Exercise details: Would you show every line from the records that holds "avatar"?

========================================

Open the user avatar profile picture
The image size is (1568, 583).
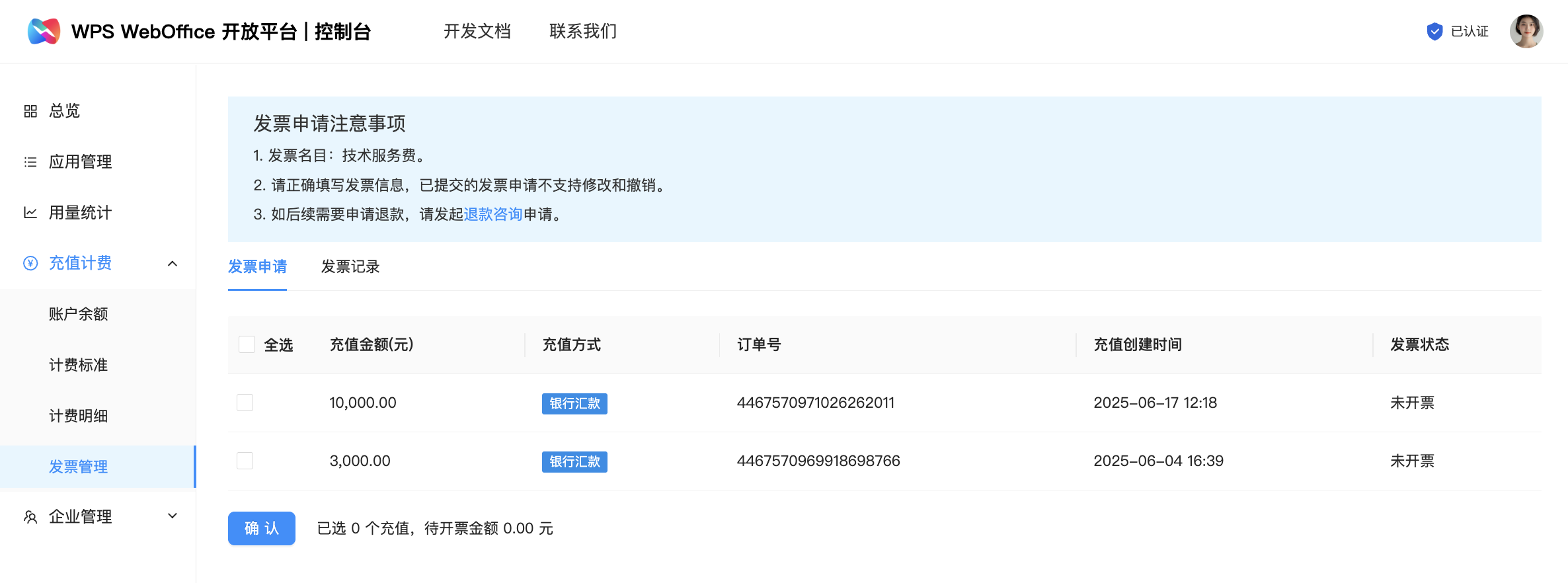(x=1526, y=31)
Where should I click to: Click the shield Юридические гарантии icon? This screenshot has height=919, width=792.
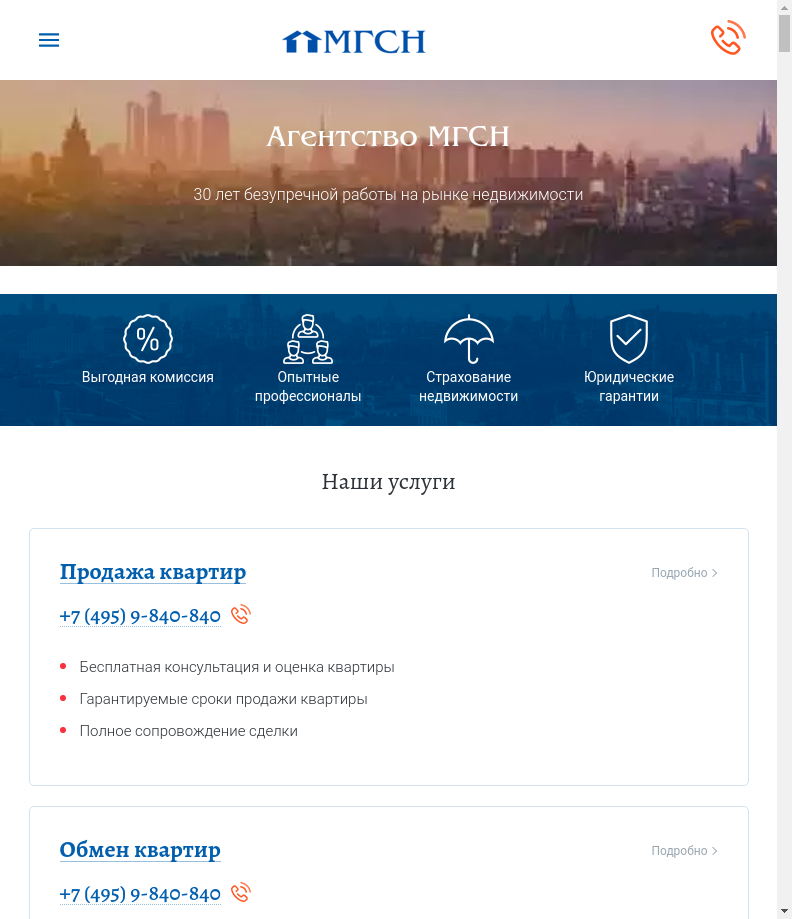(629, 339)
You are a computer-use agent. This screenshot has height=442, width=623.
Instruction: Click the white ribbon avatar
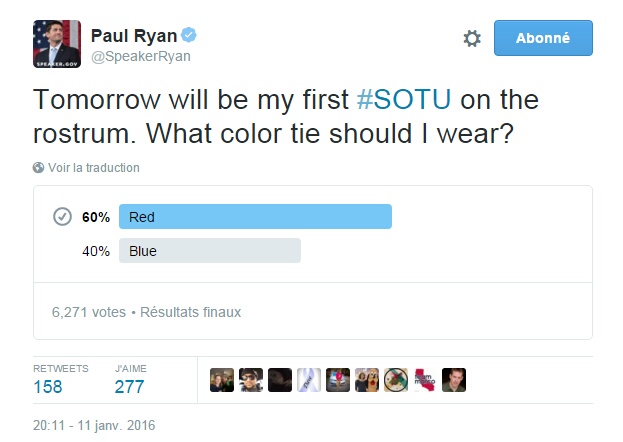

========================================

Exercise response:
Open the user avatar profile picture
Instruction: Click the white ribbon avatar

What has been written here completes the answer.